Stoller’s S.A.L.T. deduction bill heads to governor

Legislation sponsored by State Senator Win Stoller (R-Germantown Hills), which could potentially help thousands of business owners, passed out of the General Assembly over the weekend.

Senate Bill 2531 utilizes an IRS-approved method that would allow pass-through businesses, such as S-corporations and partnerships, to bypass the $10,000 cap on the State and Local Tax (SALT) deduction that was created by the federal Tax Cuts and Jobs Act in 2017. Presently, owners of pass-through entities report their share of business income on their individual income tax return, making them subject to the $10,000 deduction cap on state and local taxes.

“Over the past year, Illinois businesses have suffered from the negative economic effects of the COVID-19 pandemic,” said Sen. Stoller. “This legislation is a common-sense approach to help alleviate some of the financial burden that thousands of Illinois businesses currently face.”

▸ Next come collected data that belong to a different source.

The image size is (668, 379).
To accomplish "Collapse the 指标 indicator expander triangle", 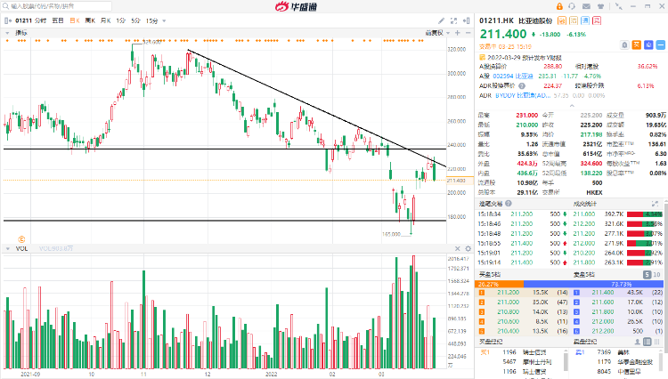I will tap(6, 33).
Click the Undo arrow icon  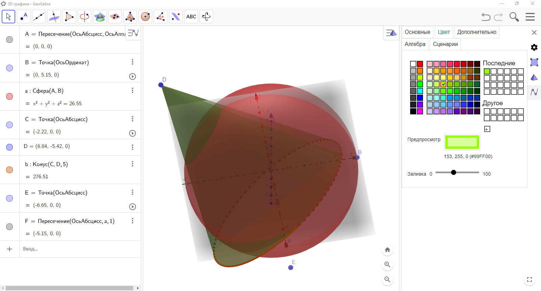pos(486,17)
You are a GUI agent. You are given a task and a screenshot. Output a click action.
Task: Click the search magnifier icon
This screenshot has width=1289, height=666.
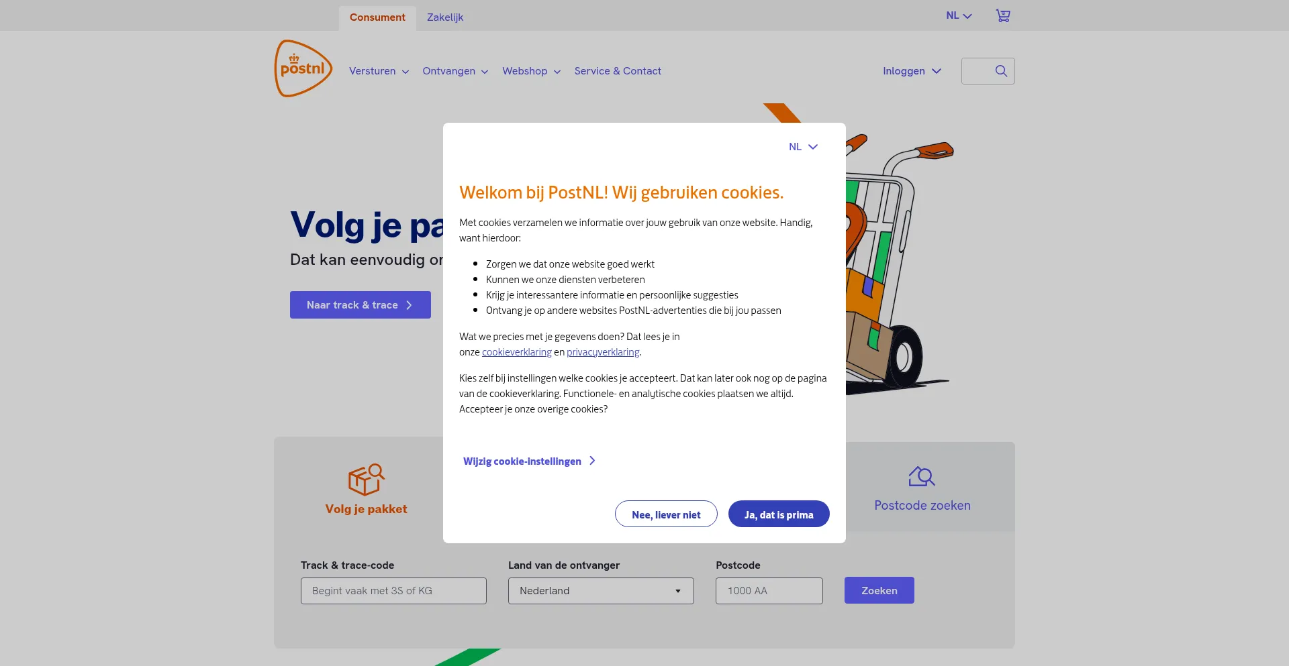click(x=1000, y=71)
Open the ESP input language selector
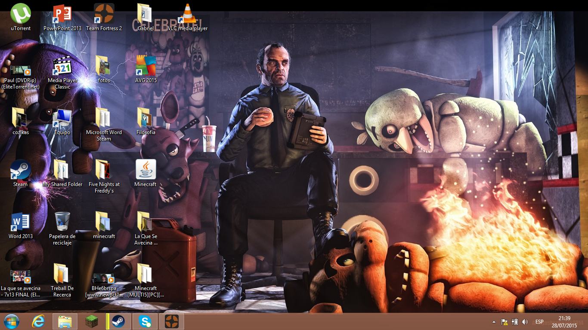Screen dimensions: 588x330 point(539,322)
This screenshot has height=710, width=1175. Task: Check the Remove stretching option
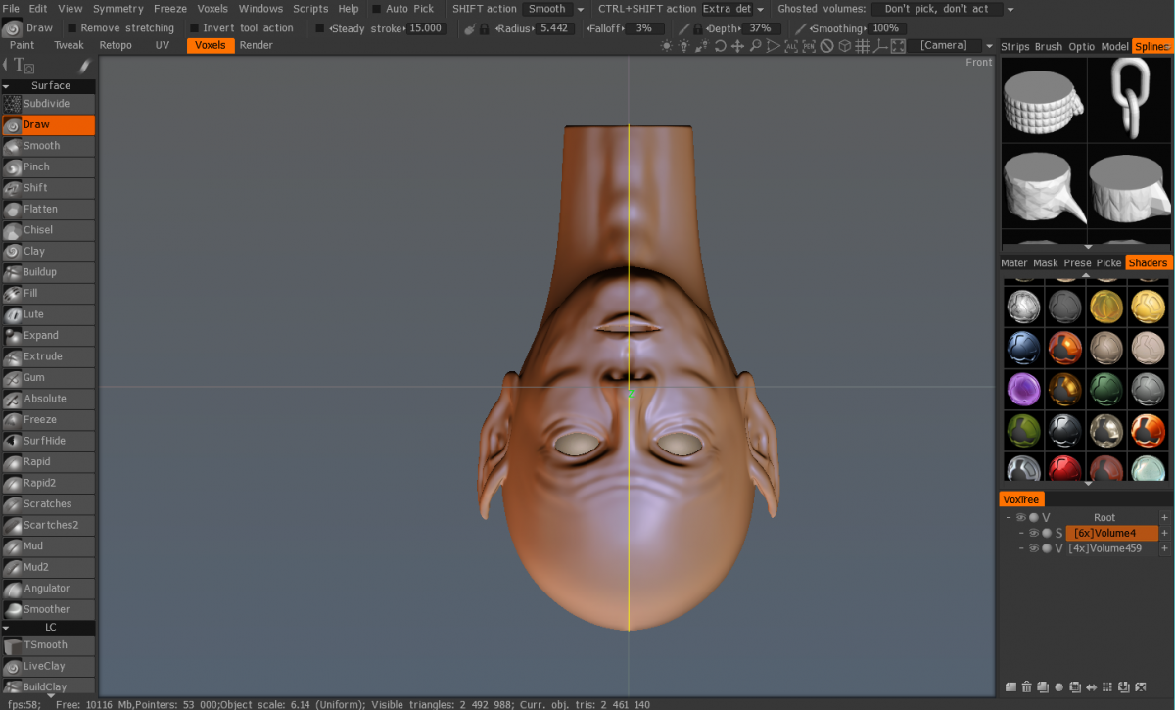pyautogui.click(x=72, y=28)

Sen. Stoller’s S.AL.T. bill allows a small business to elect to be taxed at the entity level, instead of letting the income pass through to their personal return. The owner would then claim an offsetting credit on their state return.

“With just a simple change to our state’s tax code, my legislation allows up to 400,000 Illinois small business owners to save thousands of dollars they desperately need on their federal taxes,” said Sen. Stoller. “I’m proud to have sponsored bipartisan legislation that provides a small measure of relief to our state’s job creators as they work toward recovery.”

Senate Bill 2531 passed both the Illinois Senate and House unanimously, and now heads to the governor’s desk.